I personally found a lot of enjoyment in swing and ballroom dance bc the level of exercise is less strenuous, there's more variety of people to talk to, there's generally no alcohol, and they typically have a structured intro time for beginners before an event.

I don't think this is an "external solution" thing. Some random gender-neutral ideas for becoming more interesting to others and being more interested in them:

- Read widely, both fiction and nonfiction. Become interested in and even familiar with experiences outside your own comfort zone.

- Work on empathy and tolerance. Be ready to hear and even validate things you don't fully agree with, whether it's politically or epistemologically. Learn to respect others and see them as people with full life experiences, rather than merely as potential partners or friends to enhance your life experience.

- Get life experience that is interesting. Note that this doesn't mean traveling widely or having an "interesting" job. In fact sometimes those things make you seem boring and are anyways often inaccessible. There are more accessible things to do, like volunteering with people who have different experiences than you, working on a local cause that is important to you, or learning to make art that represents your feelings.

- Make yourself go outside. The world is outside. Learn about the history of your local area and visit the important places in it.

- Pay a little bit of attention to things like hygiene, grooming, clothes. You don't have to go crazy, just shower thoroughly every day, get regular haircuts, and wear clothes that roughly match your age.

- As others have mentioned, find somewhere with a stable group of people and show up consistently.

- Get therapy, even if you think you don't need it. Most people need it.

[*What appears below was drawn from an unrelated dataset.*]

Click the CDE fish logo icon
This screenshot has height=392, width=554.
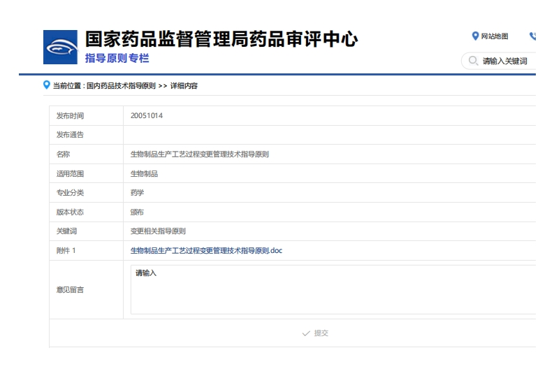click(x=60, y=47)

- Avoid toxic X. Masculinity, femininity, whatever. Being lonely can make you feel like you need a rubric to follow. Don't buy it. Don't even take what I'm saying above as a rubric.

Ultimately the goal isn't to find an app that matches you with the perfect person or group of people, but to become someone who is interesting to and interested in more people overall. I empathize with the fact that people are sometimes hard to like, but almost everyone has something to recommend them if you are willing to listen, and so do you if you're willing to explore and expand yourself and share that with others.

I think these are all great suggestions for anybody, but it misses the point doesn't it? There is a reason these affect men more than women, why? And how do we fix that?
Look into men’s work / men’s groups. I’ve just started exploring this space and it isn’t perfect but I’ve found it quite helpful. There is something special going on in this space.

Some groups:

* Mankind project

* Sacred Sons

I've found friends online since the 90's; IRC first and now Discord.

There are people who I know pretty well, but still have no idea where they live and what their real name is. Couldn't pick them out of a lineup if my life depended on it.